Am Sonntag war der Karnevalsumzug in Braunschweig kurz vor dem Start nach Hinweisen auf einen möglichen Terrorakt abgesagt worden. Die Polizei in Köln, Düsseldorf und Mainz sah jedoch auch am Montag weiterhin keine besondere Gefahr. Die Einsatzkräfte wollten aber besonders wachsam sein. „Wir sind gut vorbereitet“, sagte eine Polizeisprecherin in Köln.

Die Figur des Attentäters ist nur unfertig an Bord

Nach dem Rückzug des „Charlie-Hebdo“-Motivwagens im Kölner Rosenmontagszug gibt es nun gleich doppelten Ersatz. Die Clownfigur, die eigentlich mit einem Buntstift das Gewehr eines Attentäters verstopfen sollte, fährt nun doch mit, wie das Festkomitee Kölner Karneval am Montag mitteilte.

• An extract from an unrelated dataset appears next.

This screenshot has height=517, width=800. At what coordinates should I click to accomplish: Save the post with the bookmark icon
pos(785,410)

Hauptbild ist aber ein gerodeter Stiftewald, aus dem die Narrenfreiheit als neuer Buntstift sprießt. Die Figur des Attentäters ist nur unfertig an Bord. Das ursprüngliche Motiv hatte das Komitee zurückgezogen, weil Berichte über angebliche Sicherheitsmaßnahmen Ängste ausgelöst hatten.

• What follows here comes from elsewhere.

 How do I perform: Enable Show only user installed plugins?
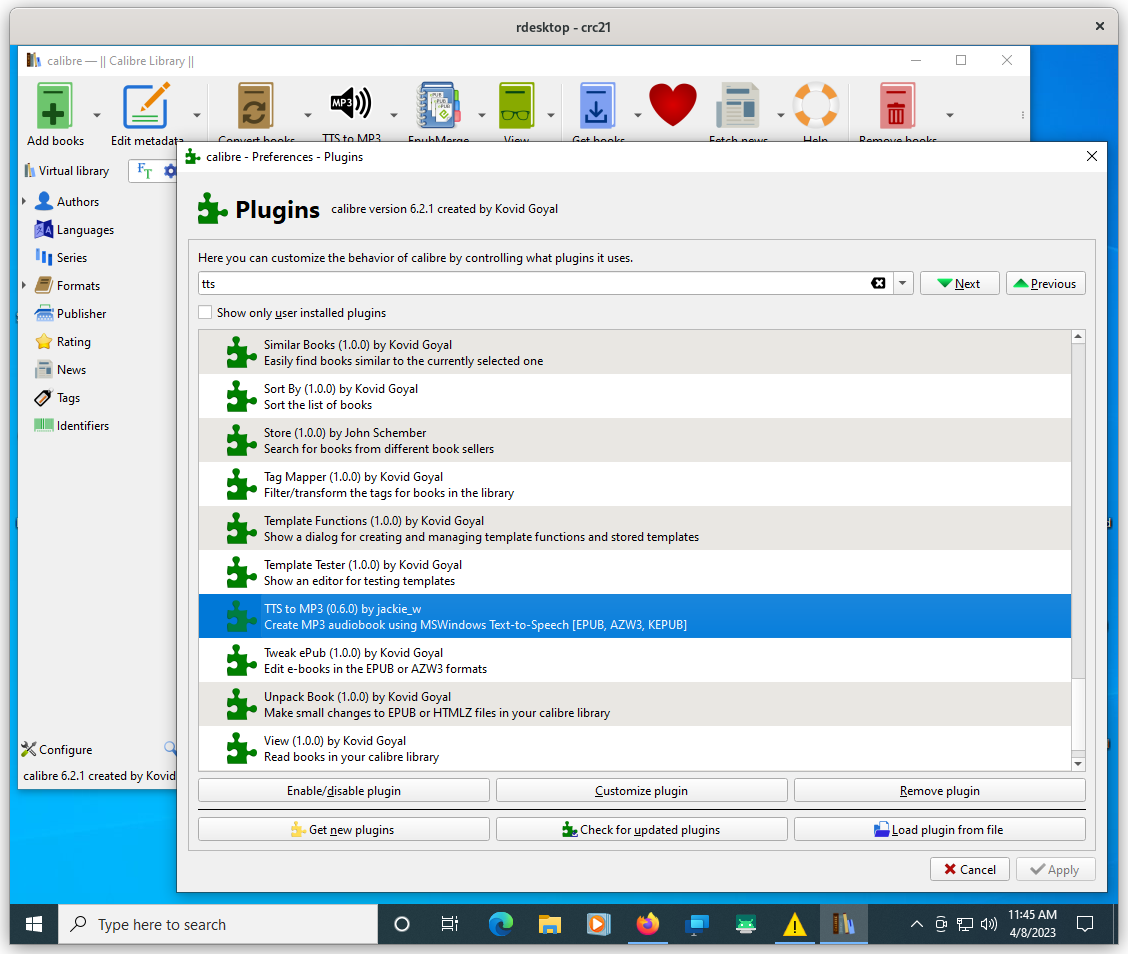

Die Kölnische Karnevalsgesellschaft KKG, die auf dem zunächst geplanten „Charlie-Hebdo“-Wagen fahren wollte, schickt stattdessen einen komplett grauen Wagen auf den Weg. Man habe nicht mit einem neuen „Spaß-Festwagen“ über die ernsthafte gesellschaftliche Debatte hinweggehen wollen, teilte KKG-Präsident Johannes Kaußen mit.

Kurz vor dem Start des Kölner Rosenmontagszugs sind die ersten Jecken aus den Bahnhöfen und U-Bahn-Stationen in Richtung des Zugwegs geströmt. Eine als Clown verkleidete Frau sagte, sie lasse sich die Freude am Straßenkarneval durch Angst vor Terror nicht nehmen. „Aber ich bin schon froh, wenn meine Kinder und ich heute Abend wieder gut zu Hause sind.“ Eine Managerin war unterwegs zu ihrem Büro mit direktem Blick auf den Zug. „Dass der Karneval Attentäter anlocken könnte, ist uns bewusst, aber wir sind nicht wirklich besorgt“, sagte sie. (dpa, KNA)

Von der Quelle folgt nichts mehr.